Our physical body is a school of learning but what we are supposed to learn from it is not given to us. What we eventually come to learn is that over time our once youthful, strong and healthy body will fail us. In that respect, it is not a suitable refuge—at best temporary. Life in the triple world is not without lots of minefields, in other words.
How do we, generally, approach this problem? Mainly, either ignore it or set it aside, telling ourself we will deal with it later. Or it could be, science will find a way. But so far all that science has offered us is unproven theories presented as settled facts. But a deeper investigation finds these facts to be well constructed fictions.
For those of us who want to be dreamers who wish to live in a fantasy world, our society provides us with many dreams for the right amount of money. Many of these dreams are stupid and childlike, while others are savagely cruel. Our dreams do not help us in the slightest, in fact, they do us great harm by closing us off to truth. In this respect, our dreamworld turns into a veritable prison.
Buddhism cannot help us when we are this far gone. Even death’s offering of oblivion will not be our friend and shelter us for there is nothing about oblivion to preclude rebirth which is a real double edge sword such that we can, over infinite time, learn from our mistakes, or gradually descend into the hells which we have made.

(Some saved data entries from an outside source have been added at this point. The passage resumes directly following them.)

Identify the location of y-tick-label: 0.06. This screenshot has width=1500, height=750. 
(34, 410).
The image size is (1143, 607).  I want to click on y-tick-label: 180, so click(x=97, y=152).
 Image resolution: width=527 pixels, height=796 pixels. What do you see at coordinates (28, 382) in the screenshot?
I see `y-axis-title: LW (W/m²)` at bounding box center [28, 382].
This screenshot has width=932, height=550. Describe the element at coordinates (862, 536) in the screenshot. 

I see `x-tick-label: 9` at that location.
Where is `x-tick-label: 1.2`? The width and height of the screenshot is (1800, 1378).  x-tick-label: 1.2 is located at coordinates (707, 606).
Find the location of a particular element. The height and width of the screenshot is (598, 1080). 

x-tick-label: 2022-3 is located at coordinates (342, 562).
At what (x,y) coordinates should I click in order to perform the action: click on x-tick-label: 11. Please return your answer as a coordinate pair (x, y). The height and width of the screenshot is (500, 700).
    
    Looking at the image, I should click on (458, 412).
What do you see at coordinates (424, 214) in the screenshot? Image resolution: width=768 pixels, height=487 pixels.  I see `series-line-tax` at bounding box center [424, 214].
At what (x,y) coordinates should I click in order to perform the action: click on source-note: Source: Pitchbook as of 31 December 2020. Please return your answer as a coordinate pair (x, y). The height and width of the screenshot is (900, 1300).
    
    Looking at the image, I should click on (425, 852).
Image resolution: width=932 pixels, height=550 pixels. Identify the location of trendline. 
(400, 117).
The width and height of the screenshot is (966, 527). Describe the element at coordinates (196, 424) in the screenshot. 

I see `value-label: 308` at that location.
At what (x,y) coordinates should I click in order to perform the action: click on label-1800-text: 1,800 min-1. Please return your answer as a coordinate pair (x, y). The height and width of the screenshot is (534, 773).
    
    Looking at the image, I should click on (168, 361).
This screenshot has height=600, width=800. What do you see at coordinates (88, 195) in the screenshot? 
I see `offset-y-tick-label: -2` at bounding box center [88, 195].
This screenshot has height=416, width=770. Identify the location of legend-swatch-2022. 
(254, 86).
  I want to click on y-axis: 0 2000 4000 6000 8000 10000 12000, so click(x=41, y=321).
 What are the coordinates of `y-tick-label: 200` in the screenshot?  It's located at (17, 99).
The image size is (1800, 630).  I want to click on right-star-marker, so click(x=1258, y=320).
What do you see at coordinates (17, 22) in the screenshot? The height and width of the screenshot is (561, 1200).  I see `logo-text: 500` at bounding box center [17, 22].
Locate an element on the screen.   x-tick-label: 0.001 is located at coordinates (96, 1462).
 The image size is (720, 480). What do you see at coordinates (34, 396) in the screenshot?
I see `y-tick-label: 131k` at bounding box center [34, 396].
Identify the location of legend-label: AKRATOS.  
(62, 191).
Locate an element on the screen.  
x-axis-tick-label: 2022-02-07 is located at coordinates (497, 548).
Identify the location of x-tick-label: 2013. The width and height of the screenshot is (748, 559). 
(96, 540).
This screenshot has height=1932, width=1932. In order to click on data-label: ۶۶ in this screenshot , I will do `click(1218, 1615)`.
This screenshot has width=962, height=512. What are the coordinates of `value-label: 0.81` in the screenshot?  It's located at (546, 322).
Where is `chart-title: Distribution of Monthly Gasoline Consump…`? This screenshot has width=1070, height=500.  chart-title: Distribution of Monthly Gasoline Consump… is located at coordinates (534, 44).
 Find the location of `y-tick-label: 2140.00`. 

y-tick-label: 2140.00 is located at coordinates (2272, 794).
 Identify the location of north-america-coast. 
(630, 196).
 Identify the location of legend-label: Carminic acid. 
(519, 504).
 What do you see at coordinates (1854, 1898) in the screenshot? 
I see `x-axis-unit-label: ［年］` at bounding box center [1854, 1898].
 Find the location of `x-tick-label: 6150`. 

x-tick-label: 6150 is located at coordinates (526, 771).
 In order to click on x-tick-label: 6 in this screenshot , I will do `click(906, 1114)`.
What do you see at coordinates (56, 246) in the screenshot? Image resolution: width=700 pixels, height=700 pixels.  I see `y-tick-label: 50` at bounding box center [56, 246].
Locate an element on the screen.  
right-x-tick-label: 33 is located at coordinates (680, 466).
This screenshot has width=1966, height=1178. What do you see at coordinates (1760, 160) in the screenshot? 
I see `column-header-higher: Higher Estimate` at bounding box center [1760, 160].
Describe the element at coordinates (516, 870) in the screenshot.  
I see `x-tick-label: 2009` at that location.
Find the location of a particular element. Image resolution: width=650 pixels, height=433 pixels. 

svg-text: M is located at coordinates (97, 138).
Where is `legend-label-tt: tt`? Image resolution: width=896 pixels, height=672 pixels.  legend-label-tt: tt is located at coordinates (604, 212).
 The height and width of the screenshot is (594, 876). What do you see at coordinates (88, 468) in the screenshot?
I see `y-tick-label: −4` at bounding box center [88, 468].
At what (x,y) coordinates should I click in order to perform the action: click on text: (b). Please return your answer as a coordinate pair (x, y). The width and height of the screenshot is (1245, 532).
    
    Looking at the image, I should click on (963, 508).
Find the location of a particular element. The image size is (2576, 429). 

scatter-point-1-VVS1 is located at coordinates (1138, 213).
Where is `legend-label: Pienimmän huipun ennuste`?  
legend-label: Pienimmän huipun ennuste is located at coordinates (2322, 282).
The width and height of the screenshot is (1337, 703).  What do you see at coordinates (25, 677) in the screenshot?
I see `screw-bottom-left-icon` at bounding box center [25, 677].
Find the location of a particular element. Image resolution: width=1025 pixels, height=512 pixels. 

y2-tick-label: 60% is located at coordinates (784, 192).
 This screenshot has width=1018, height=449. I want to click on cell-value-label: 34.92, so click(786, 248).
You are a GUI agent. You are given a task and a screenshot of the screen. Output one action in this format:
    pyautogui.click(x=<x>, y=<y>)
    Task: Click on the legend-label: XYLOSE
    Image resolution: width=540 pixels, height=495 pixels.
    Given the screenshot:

We learn from Buddhism that consciousness (vijñāna), which goes from one life to another—the postmortem survivor—is a kind of possessing spirit that enters the embryo (nāmarūpa) and binds itself to it. Subsequently, it grows and develops into a human being exiting the birth canal in nine months. In Buddhism, this process is the 12-fold chain or the 12-nidāna (cause of existence). This possessing spirit or transmigrating consciousness is thirsting and filled with desire, that is, desire for conditioned things which only cause more unfulfilled desires and rebirths.
As for this body we inhabit it is the five skandhas consisting of physical shape, feeling, perception, volitional formations, and consciousness. But this body is not our self as the Buddha teaches; rather this body is not the self or anātman. And by clinging to it, tenaciously, we over engage with its temporal drives, limitations and sufferings. The trick is to realize our true self or Buddha-nature while we are incarnated. This is the state of nirvana which unlike our body is unconditioned and immaterial and is not subject to death. It is also beyond the reach of consciousness which is always dualizing (vi = in two parts, jñāna = knowing).